** Directions for this task **
Each record below should be set down exactly.

** The input **

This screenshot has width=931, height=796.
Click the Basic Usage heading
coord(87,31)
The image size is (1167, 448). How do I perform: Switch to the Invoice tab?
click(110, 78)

** Task result **
This screenshot has width=931, height=796.
Click the Basic Usage heading
coord(87,31)
The image size is (1167, 448). How do I perform: Switch to the Invoice tab?
click(110, 78)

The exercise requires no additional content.